Consigne donnée 1 ▸ D'après l'extrait sur Fabian Goldmann, par quoi la normalisation des crimes de l'armée israélienne sert-elle les intérêts de l'AfD ? Répondez en une à trois phrases.

Yaïr Nétanyahou, fils du premier ministre israélien Benyamin Nétanyahou

« Dès qu’un sujet touche à Israël, des réflexes défensifs s’enclenchent »

Fabian Goldmann, journaliste indépendant

Est-ce une coïncidence si l’explosion des agressions racistes de 2023 à 2024 a eu lieu dans le contexte des attaques du Hamas le 7 octobre 2023 ? Fabian Goldmann ne le pense pas. Ce journaliste indépendant tient un blog de critique des médias, « Chantal et charia », où il scrute les éruptions de racisme et d’islamophobie dans le discours médiatique, mais aussi, depuis un an et demi, les diverses façons dont la presse camoufle les crimes de l’armée israélienne. On y apprend par exemple que, durant les quinze premiers mois du génocide de Gaza, la Tagesschau, le journal télévisé de la première chaîne publique allemande, Das Erste, de loin le plus regardé, a invité cent trente-six fois un porte-parole israélien et… quatre fois seulement un représentant palestinien. Pour Fabian Goldmann, la normalisation des crimes de l’armée israélienne et son corollaire, « l’invisibilisation des victimes palestiniennes à l’extérieur et une hostilité démultipliée contre les musulmans à l’intérieur », servent idéalement les intérêts de l’AfD.

Directives lexicales

On se retrouve à la terrasse d’un coffee shop de la Sodtkestrasse, dans un quartier de logements sociaux de Berlin-Pankow. Affalés dans une chaise longue, les clients, tous du quartier, dégustent un cheese-cake maison parmi la marmaille qui joue dans l’herbe. Indéniablement, les Allemands savent s’y prendre pour donner aux pieds des barres HLM une allure champêtre néo-hippie. Ça vaudra quelque chose le jour où il faudra donner une note Trip Advisor à ce pays déroutant.

Lignes fournies ▸
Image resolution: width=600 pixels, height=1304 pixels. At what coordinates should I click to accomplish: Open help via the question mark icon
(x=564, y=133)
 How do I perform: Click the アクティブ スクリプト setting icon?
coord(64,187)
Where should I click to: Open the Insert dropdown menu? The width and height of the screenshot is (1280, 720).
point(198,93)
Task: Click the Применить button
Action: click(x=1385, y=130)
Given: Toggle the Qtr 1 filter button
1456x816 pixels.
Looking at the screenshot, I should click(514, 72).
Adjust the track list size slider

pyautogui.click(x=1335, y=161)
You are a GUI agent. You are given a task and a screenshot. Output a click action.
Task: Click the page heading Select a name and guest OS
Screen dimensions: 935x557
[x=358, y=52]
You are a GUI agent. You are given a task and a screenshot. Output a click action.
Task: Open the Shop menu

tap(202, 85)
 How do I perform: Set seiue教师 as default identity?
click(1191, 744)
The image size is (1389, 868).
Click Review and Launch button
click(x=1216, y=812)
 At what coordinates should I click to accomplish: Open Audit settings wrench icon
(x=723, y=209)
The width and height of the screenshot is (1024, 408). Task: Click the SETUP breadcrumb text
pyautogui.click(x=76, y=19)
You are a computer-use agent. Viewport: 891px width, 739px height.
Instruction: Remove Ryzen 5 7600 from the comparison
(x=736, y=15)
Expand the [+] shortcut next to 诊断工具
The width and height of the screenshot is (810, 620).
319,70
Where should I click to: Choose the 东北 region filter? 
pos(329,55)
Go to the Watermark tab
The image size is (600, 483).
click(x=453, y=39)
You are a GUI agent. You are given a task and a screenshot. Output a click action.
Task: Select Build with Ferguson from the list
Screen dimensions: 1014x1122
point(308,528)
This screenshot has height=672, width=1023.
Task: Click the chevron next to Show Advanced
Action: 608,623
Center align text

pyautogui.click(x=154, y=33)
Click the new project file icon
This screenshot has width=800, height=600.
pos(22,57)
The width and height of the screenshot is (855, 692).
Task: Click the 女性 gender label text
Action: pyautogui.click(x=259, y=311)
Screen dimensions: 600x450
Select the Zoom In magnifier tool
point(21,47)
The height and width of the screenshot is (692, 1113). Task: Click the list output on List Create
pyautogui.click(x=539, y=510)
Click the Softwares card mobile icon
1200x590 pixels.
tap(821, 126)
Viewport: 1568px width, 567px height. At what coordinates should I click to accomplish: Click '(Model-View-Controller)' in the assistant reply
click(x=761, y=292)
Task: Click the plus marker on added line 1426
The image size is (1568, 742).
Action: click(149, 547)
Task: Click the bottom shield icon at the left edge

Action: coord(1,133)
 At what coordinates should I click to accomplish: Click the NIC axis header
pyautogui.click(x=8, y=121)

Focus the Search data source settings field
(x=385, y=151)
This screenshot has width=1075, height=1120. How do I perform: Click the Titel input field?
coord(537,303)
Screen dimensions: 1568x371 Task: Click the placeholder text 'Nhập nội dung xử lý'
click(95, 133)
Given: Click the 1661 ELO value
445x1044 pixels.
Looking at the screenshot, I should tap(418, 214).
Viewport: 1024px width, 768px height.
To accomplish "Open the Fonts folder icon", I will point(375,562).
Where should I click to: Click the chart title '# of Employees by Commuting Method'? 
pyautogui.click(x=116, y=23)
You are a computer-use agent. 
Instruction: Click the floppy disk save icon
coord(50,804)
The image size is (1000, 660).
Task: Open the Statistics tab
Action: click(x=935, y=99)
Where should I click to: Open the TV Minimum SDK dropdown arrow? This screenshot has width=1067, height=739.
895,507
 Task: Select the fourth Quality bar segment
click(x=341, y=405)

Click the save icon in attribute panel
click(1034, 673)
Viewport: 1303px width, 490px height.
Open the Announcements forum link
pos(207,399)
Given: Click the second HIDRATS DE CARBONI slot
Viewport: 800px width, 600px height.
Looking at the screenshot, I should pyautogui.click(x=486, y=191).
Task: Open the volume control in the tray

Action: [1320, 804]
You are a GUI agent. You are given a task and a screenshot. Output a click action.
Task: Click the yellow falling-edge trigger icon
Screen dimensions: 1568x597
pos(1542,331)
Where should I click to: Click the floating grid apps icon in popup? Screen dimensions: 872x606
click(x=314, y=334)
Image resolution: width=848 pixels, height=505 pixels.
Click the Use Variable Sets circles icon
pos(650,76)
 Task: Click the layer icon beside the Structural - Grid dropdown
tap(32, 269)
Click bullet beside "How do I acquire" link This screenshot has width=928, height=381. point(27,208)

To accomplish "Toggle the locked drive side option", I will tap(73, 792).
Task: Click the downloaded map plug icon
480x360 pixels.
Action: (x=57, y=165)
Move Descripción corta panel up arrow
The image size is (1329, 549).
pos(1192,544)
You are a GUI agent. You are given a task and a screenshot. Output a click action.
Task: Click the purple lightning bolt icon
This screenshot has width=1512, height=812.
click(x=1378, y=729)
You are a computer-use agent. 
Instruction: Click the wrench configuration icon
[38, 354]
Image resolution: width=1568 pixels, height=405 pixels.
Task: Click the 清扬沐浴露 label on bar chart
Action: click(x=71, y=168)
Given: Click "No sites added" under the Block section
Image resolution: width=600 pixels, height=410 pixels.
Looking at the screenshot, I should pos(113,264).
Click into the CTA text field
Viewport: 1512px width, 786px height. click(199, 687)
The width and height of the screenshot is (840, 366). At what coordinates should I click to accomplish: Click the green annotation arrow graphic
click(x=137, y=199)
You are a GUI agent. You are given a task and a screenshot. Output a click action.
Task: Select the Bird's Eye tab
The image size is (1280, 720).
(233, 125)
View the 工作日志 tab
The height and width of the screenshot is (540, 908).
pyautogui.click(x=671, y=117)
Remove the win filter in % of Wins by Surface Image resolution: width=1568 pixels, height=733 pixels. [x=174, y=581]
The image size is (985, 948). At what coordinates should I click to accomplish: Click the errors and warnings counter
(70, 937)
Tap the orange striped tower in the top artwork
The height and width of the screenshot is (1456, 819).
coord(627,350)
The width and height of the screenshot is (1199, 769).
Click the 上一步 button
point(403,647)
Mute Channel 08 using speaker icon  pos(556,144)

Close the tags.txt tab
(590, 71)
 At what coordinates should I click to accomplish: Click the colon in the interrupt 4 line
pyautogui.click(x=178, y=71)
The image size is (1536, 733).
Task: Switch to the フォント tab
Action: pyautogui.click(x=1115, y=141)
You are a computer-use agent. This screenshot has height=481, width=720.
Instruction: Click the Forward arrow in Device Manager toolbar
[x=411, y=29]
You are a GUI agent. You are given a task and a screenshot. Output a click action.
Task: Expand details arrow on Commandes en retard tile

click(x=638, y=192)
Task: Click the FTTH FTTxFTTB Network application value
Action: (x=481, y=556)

Consigne donnée 2 ▸ Dans les lignes fournies, mettez à jour la partie qui commence à la ligne contenant « Where should I click to: Click the floating » et se termine à la ligne contenant « pos(650,76) » : remplacez « popup » par « dialog » sans rien modifier d'autre. Ne redonnez que ces lignes.

Réponse 1 ▸ Selon Fabian Goldmann, elle les sert par son corollaire : « l'invisibilisation des victimes palestiniennes à l'extérieur et une hostilité démultipliée contre les musulmans à l'intérieur ».

Réponse 2 ▸
Where should I click to: Click the floating grid apps icon in dialog? Screen dimensions: 872x606
click(x=314, y=334)
Image resolution: width=848 pixels, height=505 pixels.
Click the Use Variable Sets circles icon
pos(650,76)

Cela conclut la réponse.